## Supplied text
——————

This project only uses public data and text, and never touches private, restricted, or personal data or health information. The development of these three tasks will allow not only the significant amelioration of Wikidata as a secondary knowledge base for medical information but also the development of a framework for the curation of other famous medical knowledge graphs such as Disease Ontology. The reproducibility of the Project will allow the development of solutions for the enrichment of Wikimedia Projects with knowledge about other research areas such as social science and computer science from open resources, particularly knowledge graphs and bibliographic databases.

MethodsEdit

Describe in this section the methods you'll be using to conduct your research. If the project involves recruiting Wikimedia/Wikipedia editors for a survey or interview, please describe the suggested recruitment method and the size of the sample. Please include links to consent forms, survey/interview questions and user-interface mock-ups.

PrinciplesEdit

ResearchEdit

Using SPARQL and APIs for biomedical data validation and enrichment

As a query language for RDF knowledge graphs, SPARQL is a very useful tool for retrieving a particular piece of information including inconsistencies[11]. As well, APIs are computer-friendly interfaces that allow computer programs to interact with open knowledge resources [2]. As an open knowledge graph in the RDF format, Wikidata has a SPARQL Endpoint that allows to extract semantic data from Wikidata and represent them in a variety of layouts including tables, plots, graphs, and maps. This query service also allows federated queries with a number of external knowledge databases having SPARQL endpoints. Quest is a tool that allows to develop Quickstatements instructions to add, modify or delete Wikidata statements based on the output of a Wikidata SPARQL query. We can consequently use Quest as a tool that enriches and adjusts Wikidata based on logical constraints implemented in SPARQL and probably on query federation with other knowledge resources, particularly OBO Foundry. As well, Wikidata includes an API that can be processed using a Python Library entitled Wikibase Integrator. This library can be used to automatically read and edit Wikidata and can be consequently jointly used with other Python libraries like Biopython to enrich and adjust Wikidata through comparison with other knowledge resources like MeSH. In this research project, we will apply several SPARQL queries to Quest to automatically enrich and adjust Wikidata based on logical constraints and we will use Wikibase Integrator with other Python Libraries to add new Wikidata statements and add references to older ones through comparison to other knowledge resources.

——————

## Supplied data
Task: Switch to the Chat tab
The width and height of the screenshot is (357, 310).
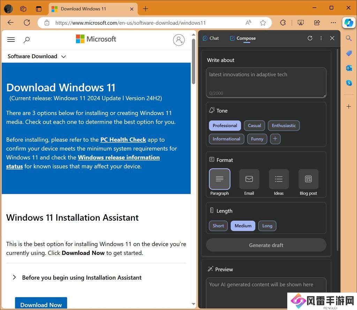Action: point(211,38)
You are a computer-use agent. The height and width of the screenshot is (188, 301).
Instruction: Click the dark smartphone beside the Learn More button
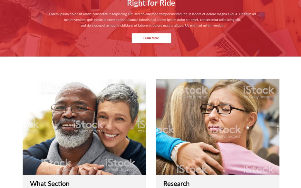(187, 38)
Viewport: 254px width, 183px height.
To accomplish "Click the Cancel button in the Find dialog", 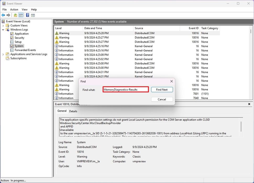I will click(162, 99).
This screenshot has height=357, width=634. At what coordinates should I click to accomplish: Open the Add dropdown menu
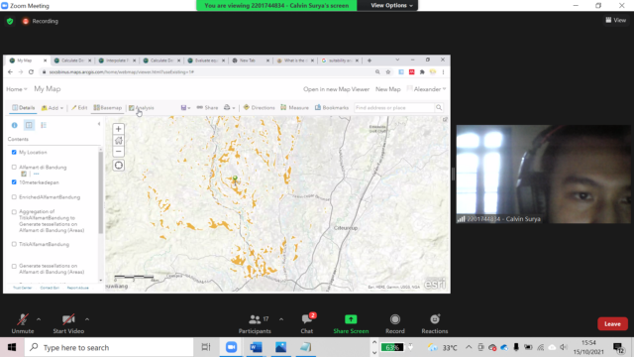53,108
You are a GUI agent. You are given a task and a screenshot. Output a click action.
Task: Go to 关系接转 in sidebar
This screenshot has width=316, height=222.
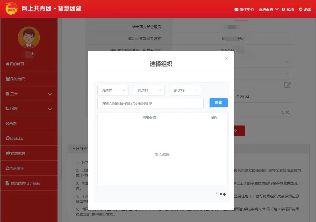click(x=17, y=168)
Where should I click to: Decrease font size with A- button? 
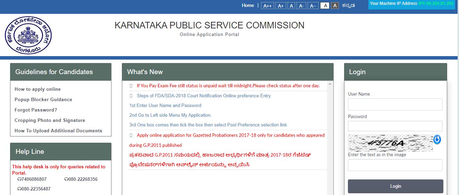[x=301, y=6]

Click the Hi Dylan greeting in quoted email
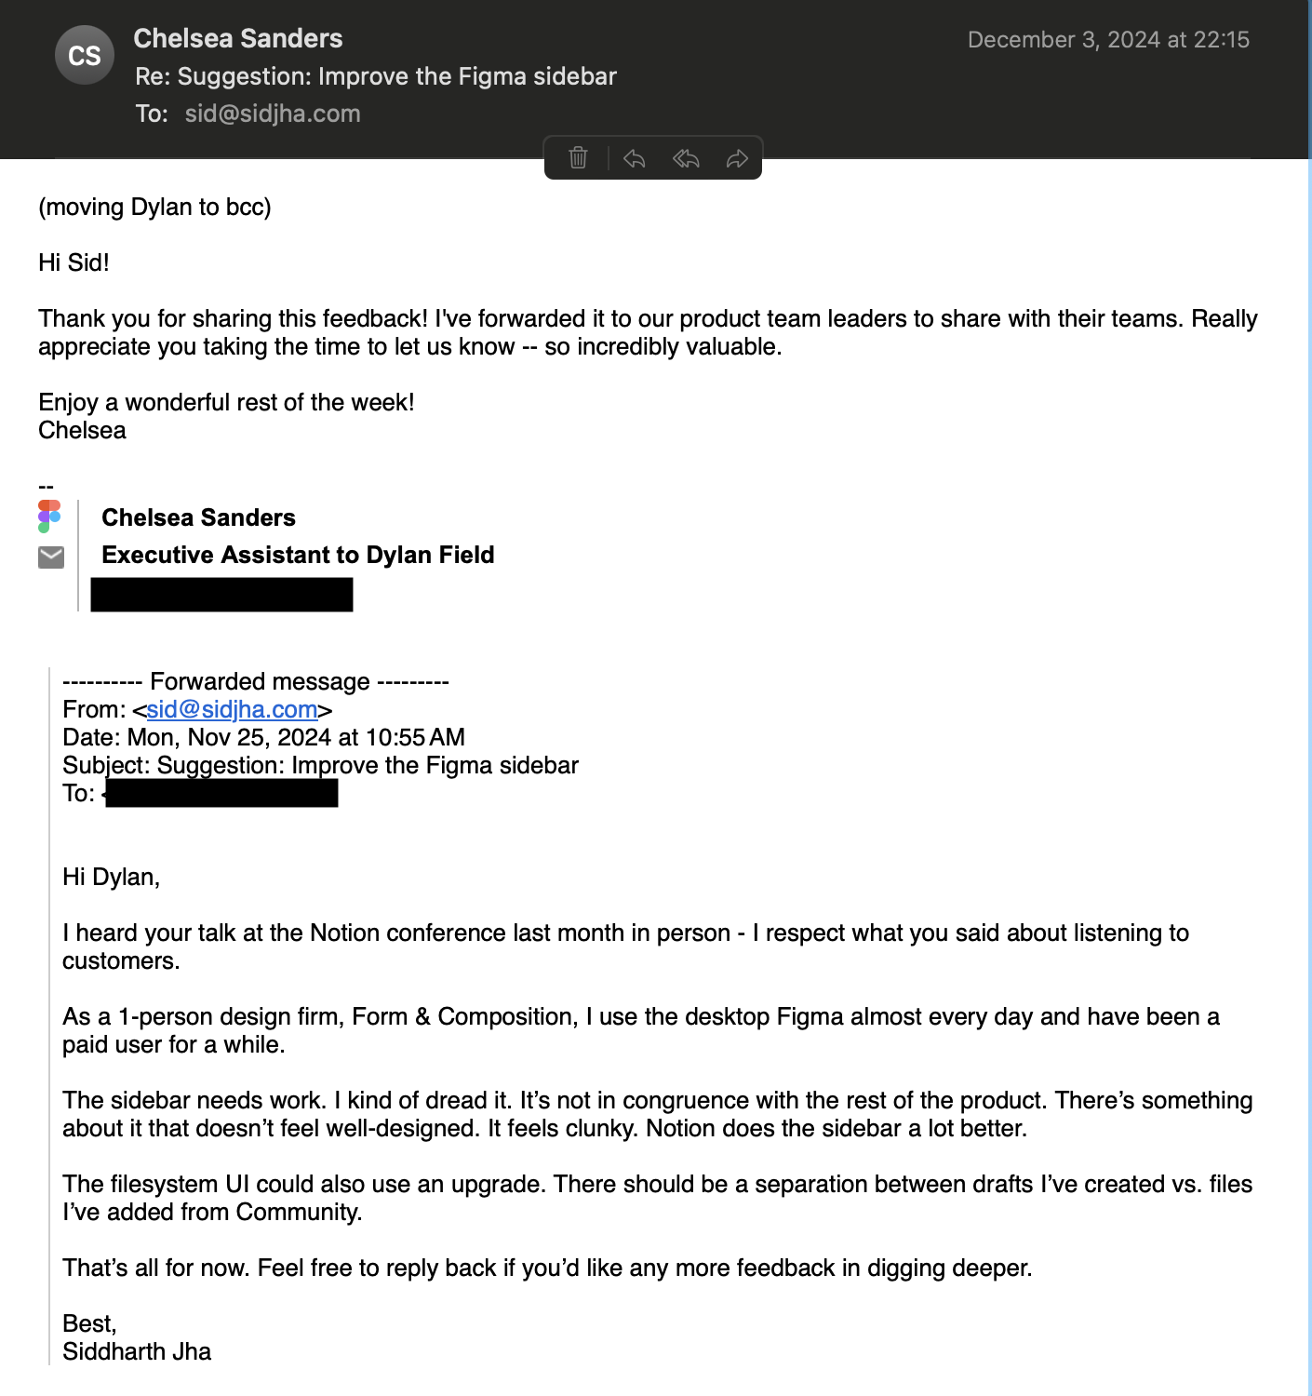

——————

## Tasks to perform
• a. In the text on improving Wikidata's medical knowledge, which Python library is named as able to automatically read and edit Wikidata?
• b. Write the next part of the text on improving Wikidata's medical knowledge, starting after its final sentence.

## Task results
• a. Wikibase Integrator

• b.
Using ShEx for shape-based biomedical data validation

Shape Expressions (ShEx) is a semantic web language that describes RDF graph structures[12]. It has been extended to validate Wikidata statements based on shape-based constraints [12]. Currently, there is a database of ShEx-based EntitySchemas that are used to validate the data model of a particular category of Wikidata items. As well, there is a JavaScript tool to validate a Wikidata item according to an EntitySchema named CheckShEx. Despite these significant advances, most of the Wikidata classes related to biomedicine are not supported by ShEx-based EntitySchemas. A list of currently available EntitySchemas can be found here. WikiProject COVID-19 tried to bridge this gap through the development of a series of EntitySchemas related to medicine. The list of COVID-19-related EntitySchemas is accessible here. However, a large number of biomedical classes still lacks EntitySchemas, particularly the ones not linked to COVID-19 and infectious diseases. Furthermore, there is not an automated way to link between a Wikidata item and its respective EntitySchemas for validation purposes. A Wikidata property has been proposed to solve the problem. However, the property proposal is still on hold. Further information can be found at the proposal page. The problem with such an approach is that it cannot be scaled to support a group of Wikidata items that are defined based on conditions beyond instance of relations. Here, we propose to manually add EntitySchemas to support all kinds of biomedical Wikidata entities. We also try to develop two tools to enhance how EntitySchemas are defined and reused across Wikidata. The first tool tries to create new EntitySchemas based on already existing ones using Embeddings. The second tool infers the EntitySchemas corresponding to a Wikidata item for an automatic validation of the Knowledge Graph.

Mapping biomedical informatics and Wikidata research and development

For years, biomedical informatics research has evolved covering multiple aspects of the clinical practice and using the SOTA techniques such as machine learning, information retrieval, image and signal processing, big data, and pre-trained language models[13]. Similarly, Wikidata research and development has been growing since 2012 to cover the changes in the multilingual and multidisciplinary coverage of the knowledge graph[14]. Here, Bibliometrics can be very useful to assess research outputs about biomedical informatics and Wikidata research as it uses the bibliographic metadata of scholarly publications to provide insights about the patterns of research publishing for a community[13]. As well, Empirical software engineering can apply empirical research methods on the characteristics of a set of code repositories, including source codes, pull requests, discussions, and issues, to study and evaluate software engineering behaviors related to the development of software tools related to a given topic[15]. In this research project, we will extract bibliographic metadata for scholarly publications related to two research fields (Machine Learning for Healthcare in Africa and Wikidata Research) from Scopus, a controlled large-scale bibliographic database maintained by Elsevier. Then, we will analyze them using four techniques:

  • Publishing Patterns and Time-Aware Analysis: We quantitatively analyze the most common values of every type of bibliographic metadata, including author information, source information, titles, abstracts, research fields, and open-access status. After that, we reproduce what has been done. However, we restrict our analysis to several periods so that we can assess the evolution of the research production in the considered area.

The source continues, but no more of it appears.